曲書緩想文

もともと音楽の話ばっかりしてました。今はよくわかりません。

脱力と情熱のあいだ(HINTO @渋谷CUTUP STUDIO 2014,08/12)

TOWER RECORDS渋谷店といえば、地上8階、地下1階建ての言わずとしれた国内最大規模の店舗だ。

「デカすぎて目当ての売り場に行くのが面倒」「マニアックなものは何だかんだで置いてなかったりする」等々の批判はあれど、あの広さはいつ行っても心躍る。

 

さて、その地下1階には"CUTUP STUDIO"と名付けられたイベントスペースがある。HINTOの2ndアルバム"NERVOUS PARTY"のタワレコ購入者限定ライブのため、僕はそこを訪れた。

 

NERVOUS PARTY

NERVOUS PARTY

 

 

前回ここに来たのは確か2011年の暮れ(当時は「STAGE ONE」という名前だった)、the band apartのライブDVD購入特典ミニライブだった。あのときは会場にパイプイスが並べられ、ステージも簡素。内容も30分そこらの弾き語り&トークライブだった。「だった」というか、それ以外にやりようがない。

それでも、わざわざワンフロアぶんイベント用のスペースがあるだけでもさすが渋谷店*1といった印象だし、インストアライブのクオリティというのはどうやっても「そういうもの」になるんだと思っていた。別に不満はない。

 

だから今回も「まあCD購入特典だしな…」と、軽く弾き語り的なものを想像していたのだが、その予想は見事に裏切られる。

良い意味で。

 

タワレコ渋谷店は2012年の終わり頃、リニューアル工事によってフロアの構成がガラリと変わった。

作業内容 =
上の本文全体を、改行も含めて一字も変えずに出力してください。

提供エントリ =
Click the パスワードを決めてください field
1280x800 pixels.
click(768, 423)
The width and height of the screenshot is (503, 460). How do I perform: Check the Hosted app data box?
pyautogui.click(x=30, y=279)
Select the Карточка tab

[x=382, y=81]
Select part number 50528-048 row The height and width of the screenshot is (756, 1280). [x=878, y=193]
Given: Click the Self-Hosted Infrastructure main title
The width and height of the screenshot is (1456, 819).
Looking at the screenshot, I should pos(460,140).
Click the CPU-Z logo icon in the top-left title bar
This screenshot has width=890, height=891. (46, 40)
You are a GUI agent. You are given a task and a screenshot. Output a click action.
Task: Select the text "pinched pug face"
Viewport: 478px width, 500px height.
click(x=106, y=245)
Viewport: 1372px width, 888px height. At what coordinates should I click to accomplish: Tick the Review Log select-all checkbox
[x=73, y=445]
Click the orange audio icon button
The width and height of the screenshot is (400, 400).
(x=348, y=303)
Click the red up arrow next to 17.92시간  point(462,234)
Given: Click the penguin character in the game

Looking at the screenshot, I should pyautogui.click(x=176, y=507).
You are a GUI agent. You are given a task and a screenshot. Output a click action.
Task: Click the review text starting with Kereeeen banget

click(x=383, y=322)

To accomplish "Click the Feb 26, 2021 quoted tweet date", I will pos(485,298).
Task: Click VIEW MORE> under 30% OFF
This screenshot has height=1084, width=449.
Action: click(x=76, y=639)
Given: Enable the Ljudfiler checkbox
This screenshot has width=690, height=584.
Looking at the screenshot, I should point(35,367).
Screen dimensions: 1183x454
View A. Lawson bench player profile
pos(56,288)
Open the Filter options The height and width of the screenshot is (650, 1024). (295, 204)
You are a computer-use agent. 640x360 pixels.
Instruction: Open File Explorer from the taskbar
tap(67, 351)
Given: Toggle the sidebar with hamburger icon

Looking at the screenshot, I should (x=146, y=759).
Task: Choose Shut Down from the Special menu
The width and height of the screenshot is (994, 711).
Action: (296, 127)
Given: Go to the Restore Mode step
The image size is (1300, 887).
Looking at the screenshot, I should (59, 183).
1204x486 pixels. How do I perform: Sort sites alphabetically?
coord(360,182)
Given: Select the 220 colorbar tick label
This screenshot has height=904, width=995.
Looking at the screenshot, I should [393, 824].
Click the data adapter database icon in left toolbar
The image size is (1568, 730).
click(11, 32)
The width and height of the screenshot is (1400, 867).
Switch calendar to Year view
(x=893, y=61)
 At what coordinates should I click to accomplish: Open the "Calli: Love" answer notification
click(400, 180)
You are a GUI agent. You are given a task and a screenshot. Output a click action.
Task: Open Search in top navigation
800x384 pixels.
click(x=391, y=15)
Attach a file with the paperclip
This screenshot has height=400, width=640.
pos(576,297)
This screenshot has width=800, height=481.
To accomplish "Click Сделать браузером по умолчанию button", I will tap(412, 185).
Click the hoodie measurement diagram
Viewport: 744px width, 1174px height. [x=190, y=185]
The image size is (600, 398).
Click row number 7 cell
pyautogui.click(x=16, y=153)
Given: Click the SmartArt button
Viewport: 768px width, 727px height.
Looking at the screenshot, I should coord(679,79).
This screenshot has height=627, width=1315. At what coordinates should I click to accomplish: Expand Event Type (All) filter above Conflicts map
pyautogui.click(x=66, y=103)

作業結果 =
曲書緩想文

もともと音楽の話ばっかりしてました。今はよくわかりません。

脱力と情熱のあいだ(HINTO @渋谷CUTUP STUDIO 2014,08/12)

TOWER RECORDS渋谷店といえば、地上8階、地下1階建ての言わずとしれた国内最大規模の店舗だ。

「デカすぎて目当ての売り場に行くのが面倒」「マニアックなものは何だかんだで置いてなかったりする」等々の批判はあれど、あの広さはいつ行っても心躍る。

 

さて、その地下1階には"CUTUP STUDIO"と名付けられたイベントスペースがある。HINTOの2ndアルバム"NERVOUS PARTY"のタワレコ購入者限定ライブのため、僕はそこを訪れた。

 

NERVOUS PARTY

NERVOUS PARTY

 

 

前回ここに来たのは確か2011年の暮れ(当時は「STAGE ONE」という名前だった)、the band apartのライブDVD購入特典ミニライブだった。あのときは会場にパイプイスが並べられ、ステージも簡素。内容も30分そこらの弾き語り&トークライブだった。「だった」というか、それ以外にやりようがない。

それでも、わざわざワンフロアぶんイベント用のスペースがあるだけでもさすが渋谷店*1といった印象だし、インストアライブのクオリティというのはどうやっても「そういうもの」になるんだと思っていた。別に不満はない。

 

だから今回も「まあCD購入特典だしな…」と、軽く弾き語り的なものを想像していたのだが、その予想は見事に裏切られる。

良い意味で。

 

タワレコ渋谷店は2012年の終わり頃、リニューアル工事によってフロアの構成がガラリと変わった。